Natia, a classical pianist by origin, having played for the Tbilisi Philharmonic Orchestra at the tender age of seven, continued her education in London, UK. Her approach to music found its expression in different genres and so it happened that she became one of the first female DJs to bring Drum´n´Bass to Georgia.
In 2011, she founded the CES and later, in 2018, the record studio CES Records, which just recently published its first disc ´Sleepers, Poets, Scientists´. The Calvert Journal described this as a “gentle, healing record; a respite from the industrial, bass-heavy ´new club music´.“
GEORGIA TODAY met the founder of the experimental school for an interview on location in Fabrika to find out more.
Why did you found the Creative Education Studio?
Eight years ago, there was no place like CES and we were completely unfamiliar with new technologies in music and music media. Georgia, and Georgian musicians especially, were pretty desperate at that time, so we wanted to fill this gap.
How has your school grown in the past eight years?
We started CES in a small room running just two or three courses, including sound engineering, DJing and music production, with only 11 students. Now we have 1,500 graduated students and more than 400 currently involved in studying. This is our third location in Tbilisi. We´re expanding in all directions and have 15 different active courses with different lengths in five studios.
What is the CES mission?
CES is, first of all, a place to connect people with the same interests. It is the perfect space for collaboration. Our students can develop their creative, artistic selves freely and find like-minded people to work with.
What is the message you want to share with your students?
Try to make living from something you really love. There are so many people who spend their time working on something they don´t really like, but I want my students to stick with what they really love and spend their time wisely.

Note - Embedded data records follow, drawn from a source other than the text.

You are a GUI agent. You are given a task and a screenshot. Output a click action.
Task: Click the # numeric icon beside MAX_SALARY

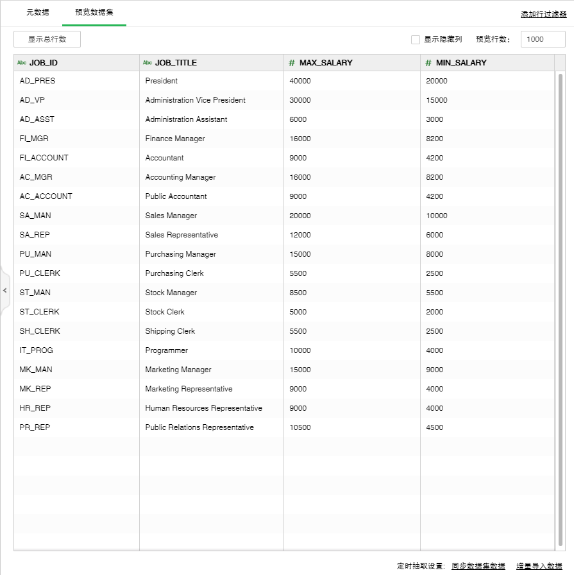point(292,63)
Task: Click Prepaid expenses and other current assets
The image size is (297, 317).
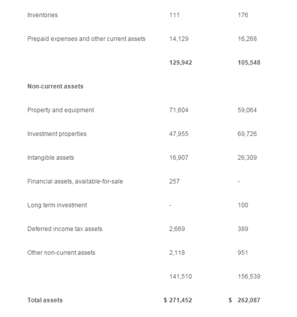Action: (x=86, y=39)
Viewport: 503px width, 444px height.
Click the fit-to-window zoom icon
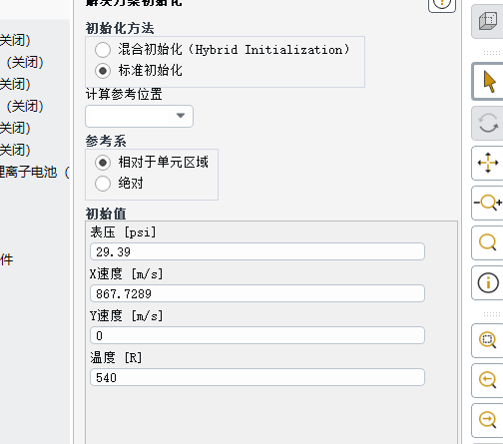click(x=488, y=340)
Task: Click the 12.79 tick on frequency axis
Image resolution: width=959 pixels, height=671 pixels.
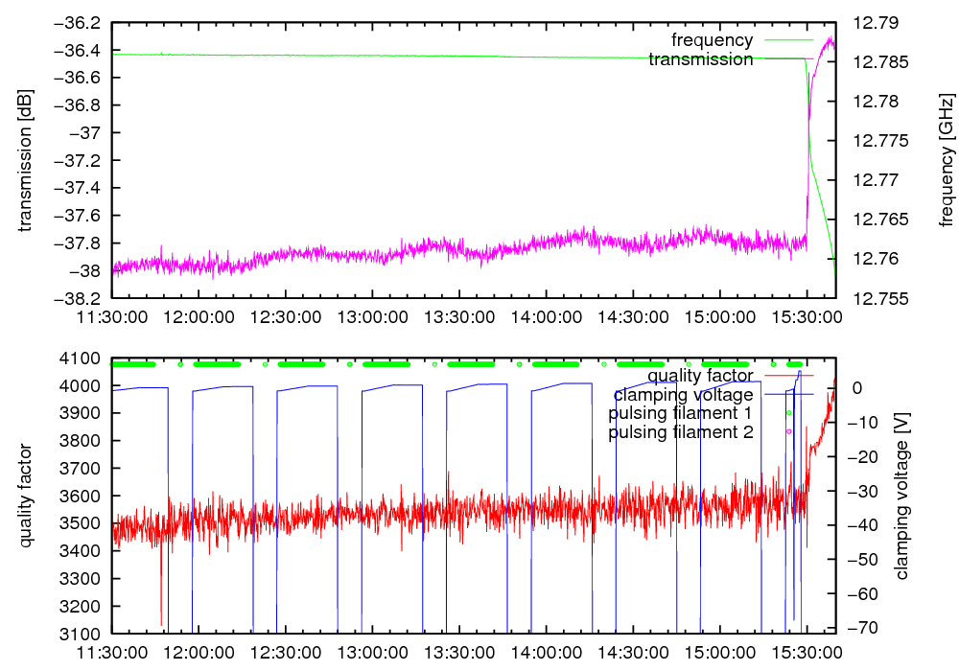Action: click(x=870, y=22)
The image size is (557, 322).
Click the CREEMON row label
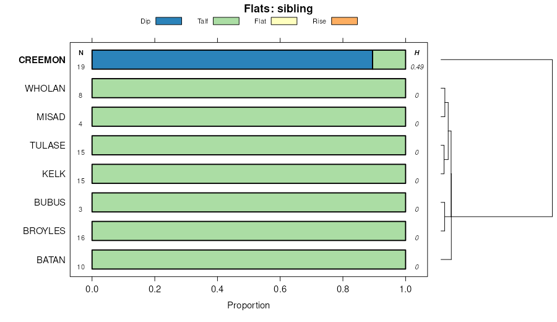(42, 60)
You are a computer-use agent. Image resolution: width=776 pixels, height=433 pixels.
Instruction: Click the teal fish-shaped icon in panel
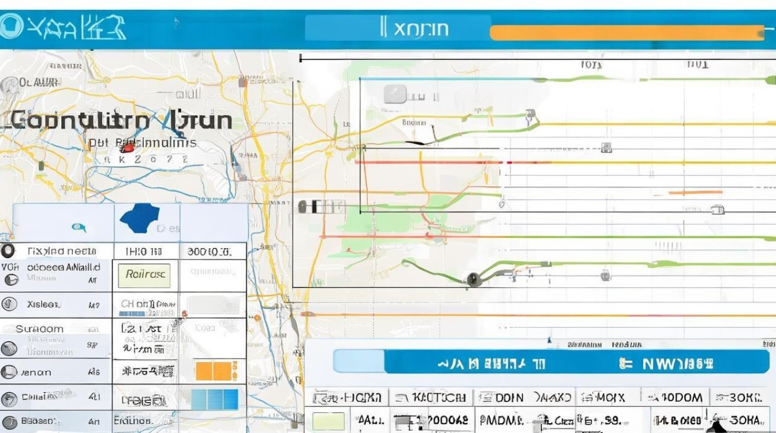coord(79,228)
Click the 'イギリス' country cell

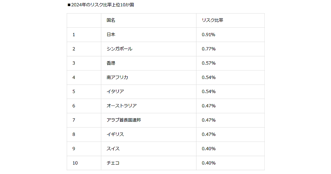tap(115, 135)
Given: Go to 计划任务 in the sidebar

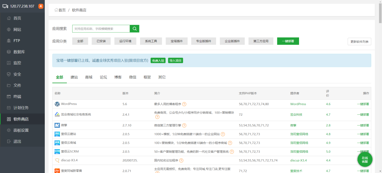Looking at the screenshot, I should click(21, 108).
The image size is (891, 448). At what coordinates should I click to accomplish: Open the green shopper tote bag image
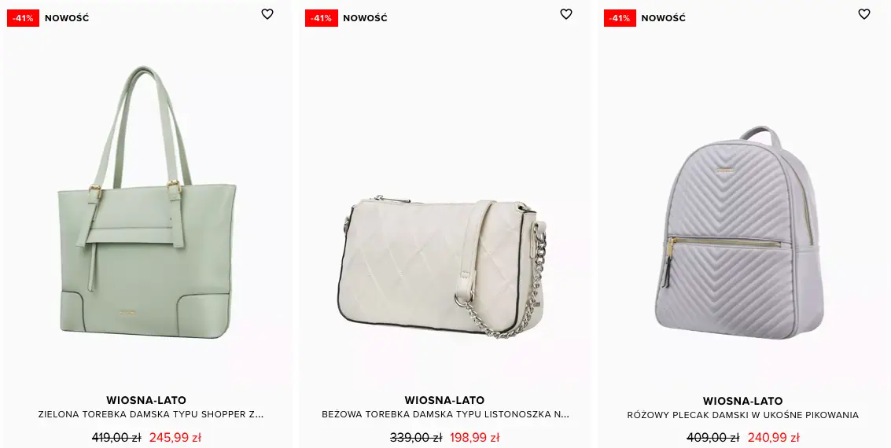[x=147, y=203]
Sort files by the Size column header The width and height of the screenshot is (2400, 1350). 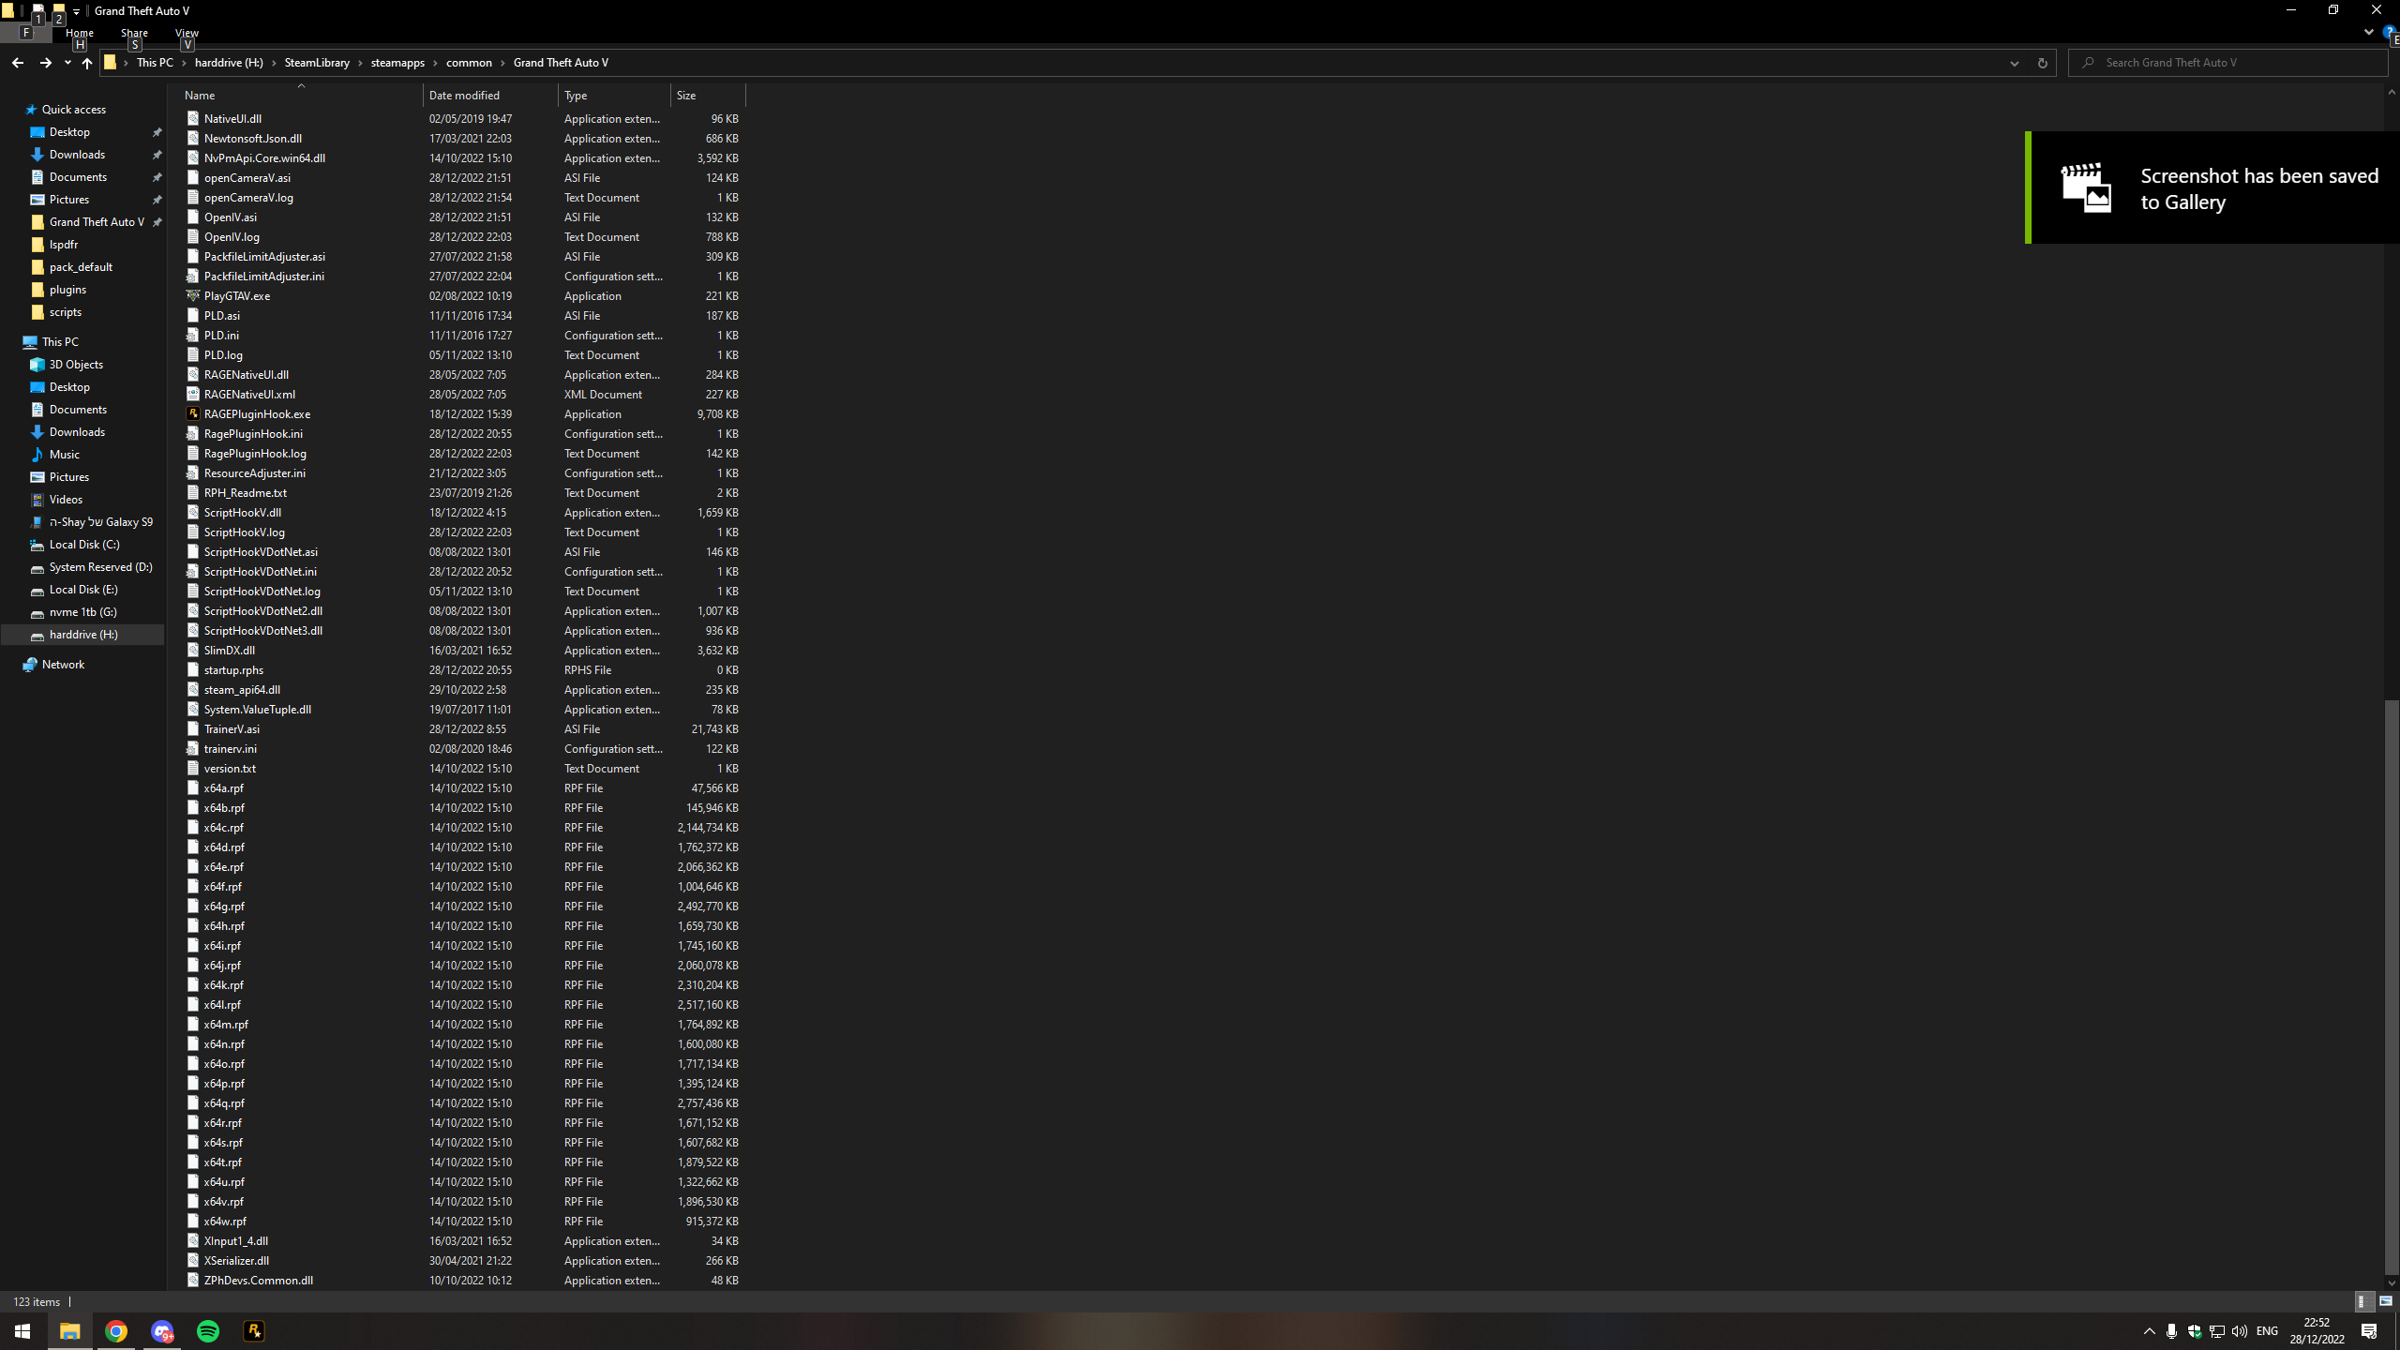(707, 96)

Do a lot of your students aim to work abroad?
It‘s not like it used to be; 10 years ago everyone wanted to leave Georgia and do something incredible abroad. Now, more and more youngsters are happy to stay here, setting up their own businesses. Now they can survive here, doing what they love. We have better times and more youngsters are involved: they feel empowered to change things.
Where would you like to see your school in 10 years?
We definitely want to expand. We‘re planning to have twice the number of studios and to offer a degree. We still have lots of students who are at university and studying there for a degree and in parallel working with us. Hopefully, in 10 years, we can give them the chance to take fulltime studies at CES.
Tell us about CES Records.
CES Records, started this year, was a big step forwards, and we‘ve already released a compilation of nine female local artists, called ´Sleepers, Poets, Scientists´. Now we are about to release something new in May and another one in June, with a total of five releases set for this year. It makes the perfect platform for students to take their music out and into the world.
Tell us about your new release.
Our new release is going to be published on May 16, a music single called ´RunRun,' with two covers. The single comes with a fairytale by well-established Georgian writer Nestan Nene Kvinikadze and an artbook of photographs of the high mountains of Tusheti from Uta Bekaia. It also comes with the sheet music, so you can actually play the music yourself. We try to do more than just music: we want to make this label something special and unique in the music scene.